Amy realized she'd been talking to the window for a long time, uninterrupted.
She licked her lips and looked down at her cigarette. It was only half gone; she still had time. "Anyway, that's just what pomegranates reminded me of. It's not important. Just kind of a sad story."
"I haven't forced you to be here." There's just the slightest hint of defensiveness tinging his words.
She actually turned to face him, then, and found his eyes narrowed against the smoke coiling in the room. He took an aggressive drag of his cigarette, then let the smoke pour out his nostrils. His cigarette was about half-gone, too.
"I know," Amy said. "It wasn't supposed to be, like, a metaphor or anything. It's just what I thought of."
And the way he looked away from her and shook his head minutely, as if clearing away the cobwebs of some private musing, or answering his own question with a "no" or, just, well...something. It was so strange. And she wanted more than anything to ask what he was thinking.

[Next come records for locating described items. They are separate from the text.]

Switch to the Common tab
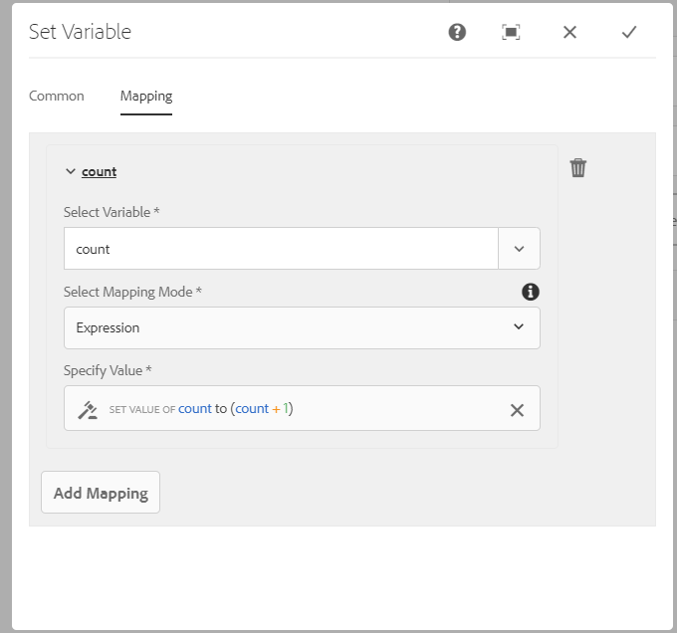Screen dimensions: 677x633 [57, 96]
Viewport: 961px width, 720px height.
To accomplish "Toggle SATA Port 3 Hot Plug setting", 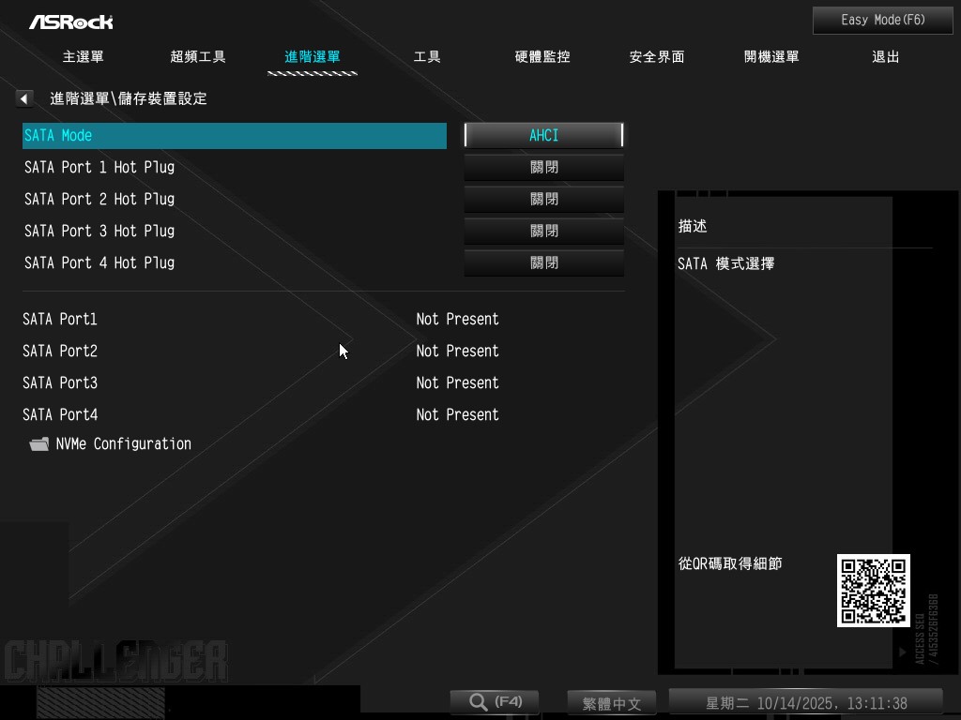I will (543, 232).
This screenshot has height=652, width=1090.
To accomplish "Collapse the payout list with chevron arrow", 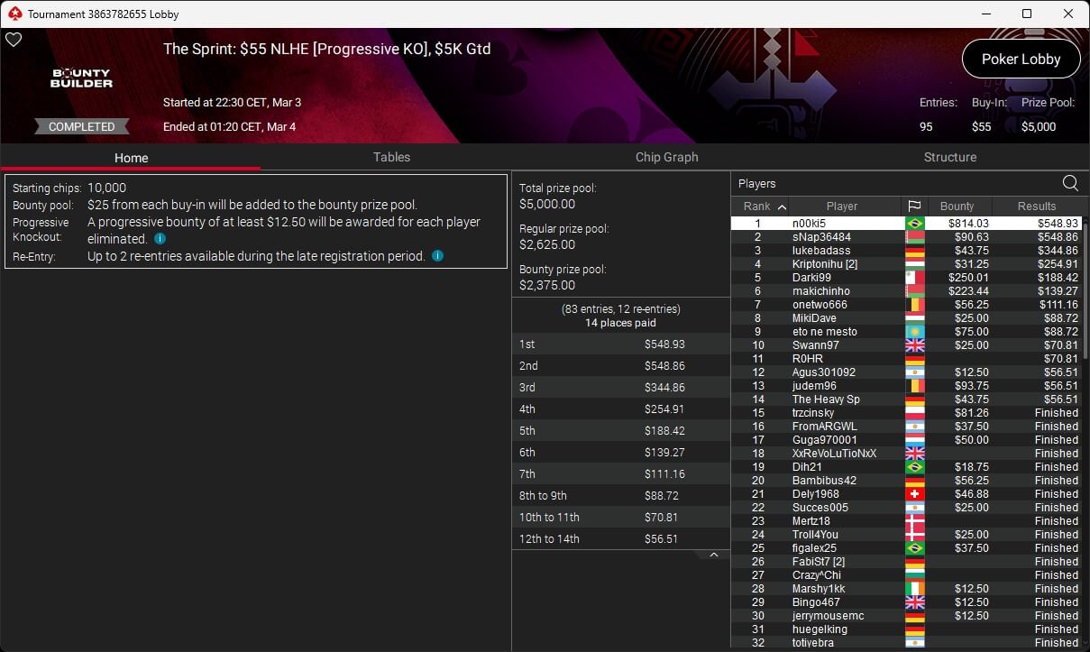I will (714, 555).
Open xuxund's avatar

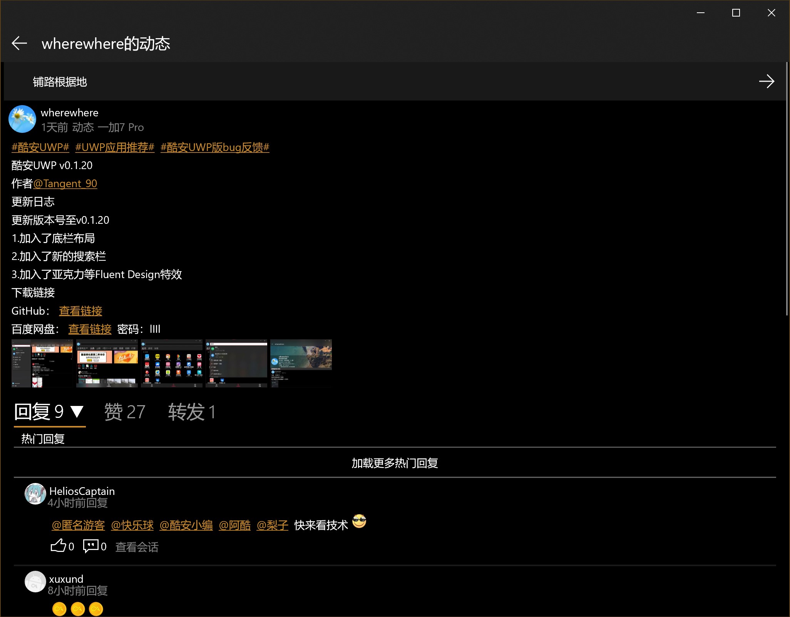click(x=35, y=582)
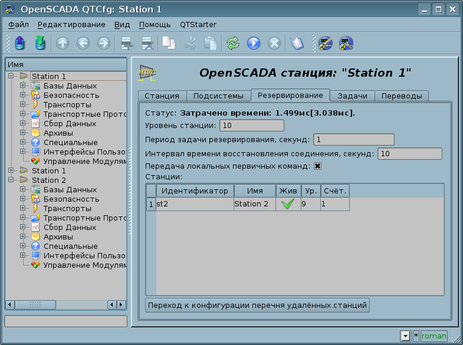Collapse the Station 2 tree node
This screenshot has height=345, width=463.
tap(12, 180)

But then the cigarette burned past the filter, nearly searing her fingers, and she dropped it in one of the empty glass tumblers on the bedside table.
"I should go," she said.
"You should," he agreed absently.
But Snape caught her lightly by the elbow as she passed. "Wait. Come here."
He pulled her to him and, in an odd gesture that spoke more of paternal than erotic affection, pressed his thin lips to her forehead.
Years later, she'll still be unnerved by the uncharacteristic tenderness of that action, and by the way it had seemed like the kind of apology you offer to someone you never expect to see again.
Years later, she'll still be struck that such tenderness can precede such betrayal.
* Taken from Canon - Snape says this to Neville in Prisoner of Azkaban.
** Tainted Love, a song originally composed by Ed Cobb, although I imagine Myron singing the Soft Cell version.